Holland manager Louis van Gaal claims Robin van Persie is having a difficult time at Manchester United after admitting the striker is happier in the Dutch squad than at Old Trafford.
The 30-year-old was signed by the former United manager Sir Alex Ferguson from Arsenal in the summer of 2012. In his debut season for the Red Devils, Van Persie played a crucial role in helping his side win the Premier League and was the top scorer in the league during the last campaign.
Van Persie played a key role in helping his national side qualify for the 2014 FIFA World Cup in Brazil. Van Gaal is hoping for the striker to continue his goal scoring form during the World Cup in the summer.
However, injuries have hampered the Dutchman's form for David Moyes' side this season. Van Gaal claims that the technique with the national team is much higher than when compared to that at United under Moyes.
"The football from Man United now is for him, maybe difficult, but then he will wish to show his techniques. Techniques in the Dutch team for him is higher. The Dutch team might benefit, you never know," the Mirror quoted Van Gaal as saying.
"I think he should be great in the tournament because he loves to play in the Dutch squad. He has shown that in all the qualification matches more than ever, because he's our top scorer, and I hope he can continue this."

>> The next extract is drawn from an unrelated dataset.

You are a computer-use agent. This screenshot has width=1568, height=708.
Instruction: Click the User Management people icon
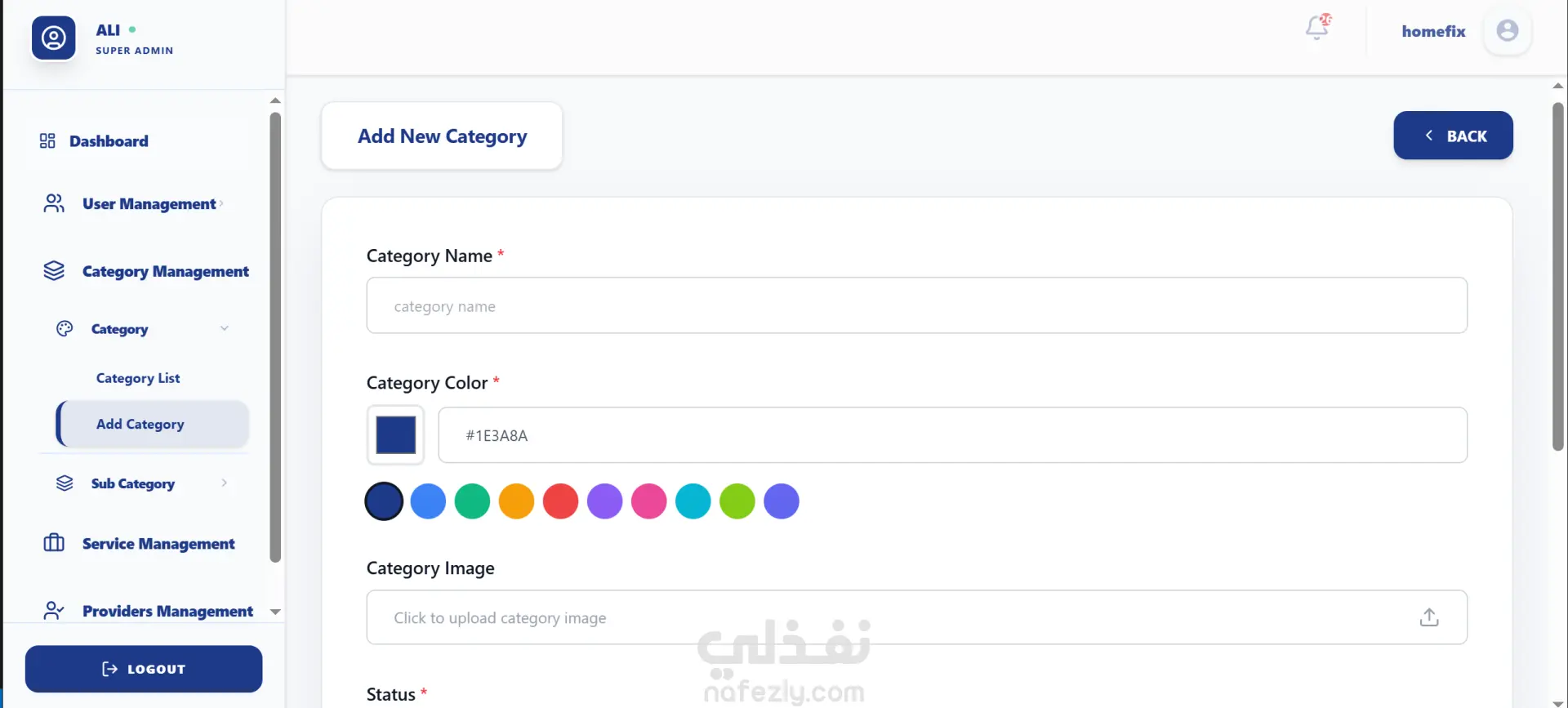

Meanwhile, Van Gaal has expressed his desire to manage an English club after ending his term as the manager of the Holland national team. He was already approached by Tottenham Hotspur to replace Andre Villas-Boas earlier this season.
"I am mostly interested in England because I have been a coach in Spain, Germany, in the Netherlands, so I think England is the next step in my career. Spurs? It could be another club - it depends on the vacancies, because Spurs was already with me," he said.
"I prefer to be focused on this World Cup and now there's another coach (at Spurs), so as coach you cannot say I go to that club or that club, it depends on circumstances and the vacancies," he added.